Petikan:
____________
Lebih lanjut menurut Sahlan, dakwaan atas pimpinan Jama’ah Syiah Sampang itu selain didasarkan pada pasal penodaan agama, juga dikuatkan dengan tuduhan melanggar pasal 335 ayat 1 KUHP, di mana, menurut hakim, terdakwa terbukti bersalah melakukan penodaan agama dan telah melakukan perbuatan tidak menyenangkan dengan pernyataan bahwa al-Quran tidak orisinil lagi. Ini semua juga didasarkan pada keterangan saksi-saksi yang memberatkan terdakwa. Eksplisitnya, Tajul Muluk dituduh telah menodai agama, sehingga dianggap telah memenuhi ketentuan pasal 156 a UU PNPS dan pasal 335 KUHP, dengan vonis 2,6 tahun penjara.
Pada bagian ini terlihat kecenderungan inkonsistensi dari pemerintah. Satu sisi pemerintah menyatakan konflik yang terjadi di Sampang bukanlah konflik agama, bahkan Mendagri serta dan Menteri agama beberapa kali membuat pernyataan bahwa kasus Sampang bukanlah konflik agama, melainkan konflik keluarga, akan tetapi pada saat yang sama, Tajul Muluk divonis dengan pasal 156a dengan dakwaan terbukti melakukan penodaan agama, di sini jelas sekali pemerintah bermasalah dalam setiap kali merespon kasus konflik bernuansa agama yang terjadi dibeberapa daerah, antara pencitraan bahwa Indonesia sebagai negara toleran, namun justru pencitraan itu menjadi tidak sehat karena pemerintah setiap kali merespon konflik bernuansa agama selalu ada pembelokan dalam upaya penyelesaiannya.
____________
Informasi yang Diberikan:
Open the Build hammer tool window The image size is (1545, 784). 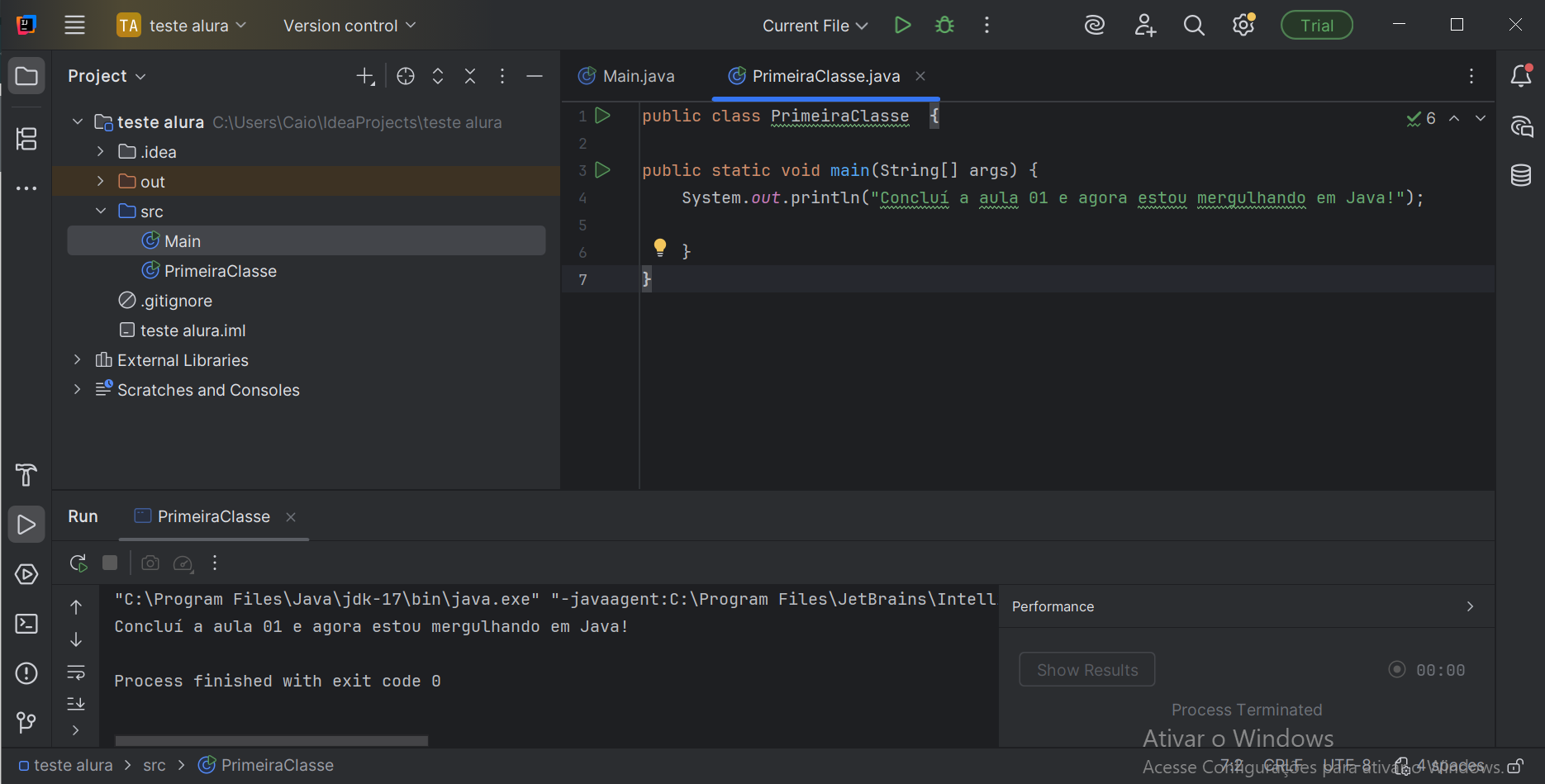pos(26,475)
____________
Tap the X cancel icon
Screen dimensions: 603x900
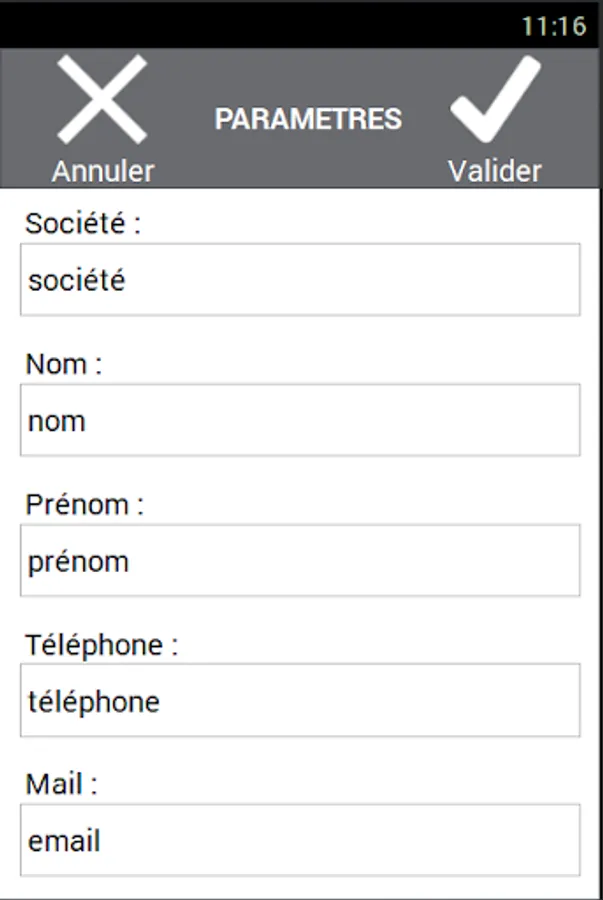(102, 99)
____________
Tugas:
1) Jawablah pertanyaan berikut berdasarkan petikan di atas.
(a) Berapa lama hukuman penjara yang dijatuhkan kepada Tajul Muluk?
(b) Pernyataan apa yang dianggap hakim sebagai perbuatan tidak menyenangkan?
(c) Menurut Mendagri dan Menteri Agama, kasus Sampang merupakan konflik apa?
2) Kutiplah tanpa perubahan bagian petikan di atas yang dimulai dari "Pada bagian ini" dan berakhir pada "dalam upaya penyelesaiannya.".

Hasil:
1)
(a) 2,6 tahun penjara.
(b) Pernyataan bahwa al-Quran tidak orisinil lagi.
(c) Konflik keluarga.

2)
Pada bagian ini terlihat kecenderungan inkonsistensi dari pemerintah. Satu sisi pemerintah menyatakan konflik yang terjadi di Sampang bukanlah konflik agama, bahkan Mendagri serta dan Menteri agama beberapa kali membuat pernyataan bahwa kasus Sampang bukanlah konflik agama, melainkan konflik keluarga, akan tetapi pada saat yang sama, Tajul Muluk divonis dengan pasal 156a dengan dakwaan terbukti melakukan penodaan agama, di sini jelas sekali pemerintah bermasalah dalam setiap kali merespon kasus konflik bernuansa agama yang terjadi dibeberapa daerah, antara pencitraan bahwa Indonesia sebagai negara toleran, namun justru pencitraan itu menjadi tidak sehat karena pemerintah setiap kali merespon konflik bernuansa agama selalu ada pembelokan dalam upaya penyelesaiannya.